In March 2021, with a press release, the United Nations Department of Economic and Social Affairs announced “a new statistical framework linking economy and the environment that would go beyond Gross Domestic Product (GDP) to drive policy decisions.”
“The adoption of a new accounting framework — the System of Environmental-Economic Accounting (SEEA EA) — would mark a major step forward to incorporating sustainable development in economic planning and policy decision-making and could have significant impact on efforts to address critical environmental emergencies, including climate change and biodiversity loss.”
“The new framework would go beyond the commonly use statistic of gross domestic product and would ensure that natural capital — the contribution of forests, oceans, and other ecosystems — are recognized in economic reporting.”
UN Secretary-General Antonio Guterres is quoted, “… we need to transform how we view and value nature. We must reflect nature’s true value in all our policies, plans, and economic systems. With a new consciousness, we can direct investment into policies and activities that protect and restore nature and the rewards will be immense.”
“More than half of global GDP depends on nature,” the release continues, “but globally it is estimated that natural capital has declined 47% in just over two decades. It is estimated that human activity has severely altered 75% of the planet’s terrestrial, and 66% of its marine environment, leading to an average decrease of 47% against their natural baselines. And climate change continues its relentless march… And yet countries now spend some US $4 to 6 trillion on subsidies that damage the environment…The framework recognizes that ecosystems deliver important services that generate benefits for people. In essence, they are assets to be maintained, similar to economic assets.”
Stilted bureaucratic announcement language that belies the efforts of hundreds of experts across a full range of disciplines with further hundreds reviewing, modifying, and endorsing through global consultation. This is what the United Nations does best, however slowly, to shape and enable change and best practice through process and compromise, diplomacy and consensus. Sometimes it seems so slow, like ice melting or rock eroding into sand. But sometimes it creates through subtle conversation a shift as startling as this affirmation of ecosystem service accounting as a mandatory consideration in future policies, its integrated application and requirement for future development on land and sea.
Consistent readers will know that I have focused on this concept and belabored its argument and justification over the last few months. I have tried to share what seems to me a destructive negative reality in how we analyze, value, subsidize, and promote a worldview and economic context that has enabled decades of bad decisions, irresponsible consumption of natural resources, inadequate financial controls, regulation, accountability, and practices that have exhausted our resources, divided to extreme public versus private interest, and created inequities and injustices worldwide. I am certainly not alone in this belief, but it has always seemed like shouting into the wind.
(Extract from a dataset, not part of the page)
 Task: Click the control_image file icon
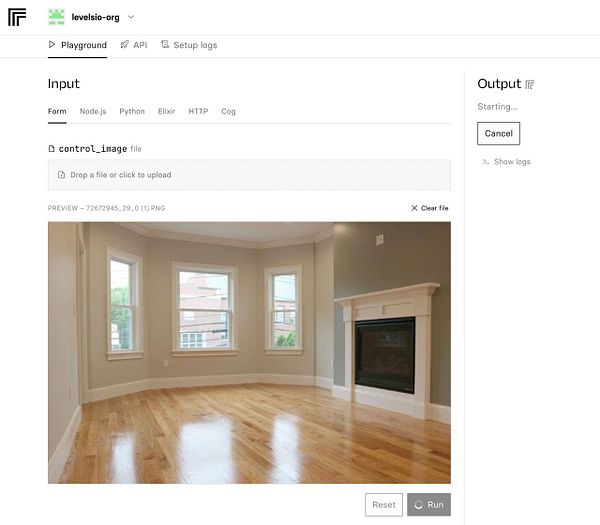[x=52, y=148]
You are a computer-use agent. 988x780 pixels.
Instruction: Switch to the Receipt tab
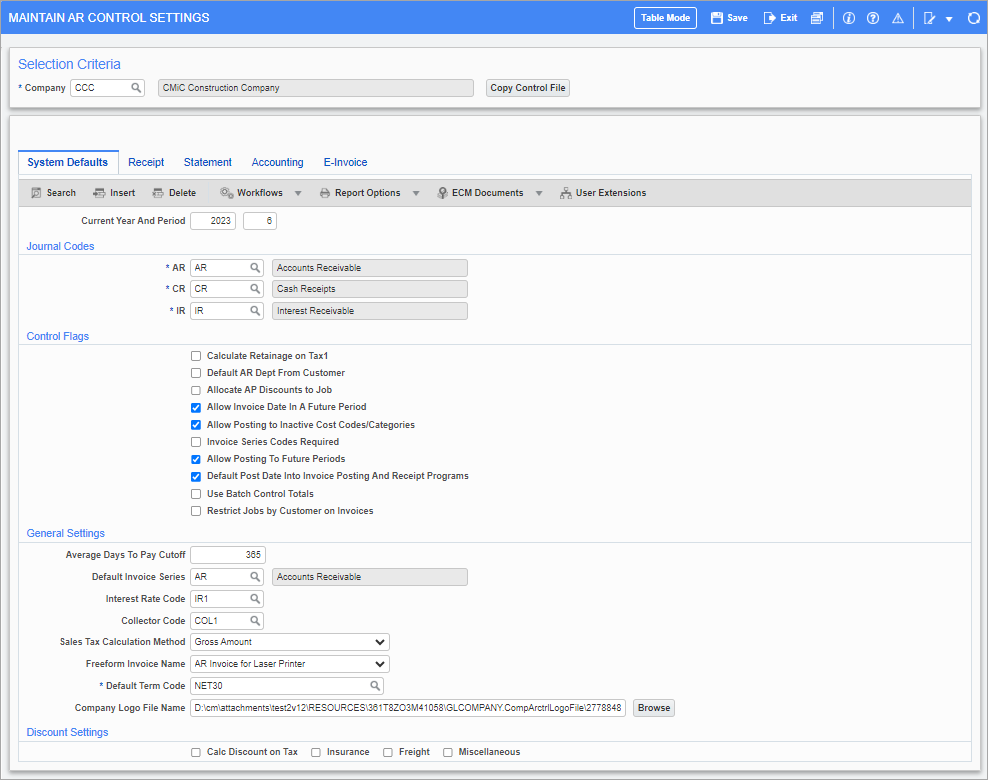146,161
This quiet UN announcement is, in my opinion, the explosive sound of transformational change. Think of it: natural capital calculated as equal to financial capital, as mandatory inclusion in the budgets and estimates for all new development projects and corporate initiatives, in how we review and value goods and services, structures and behaviors, in how we act collectively to preserve this essential contribution to our global health and well-being. That is some serious noise. The ocean must be nearby.
Listen. Do you hear it? The sound of climactic oscillation, the breaking wave of change.
PETER NEILL is founder and director of the World Ocean Observatory, a web-based place of exchange for information and educational services about the health of the world ocean.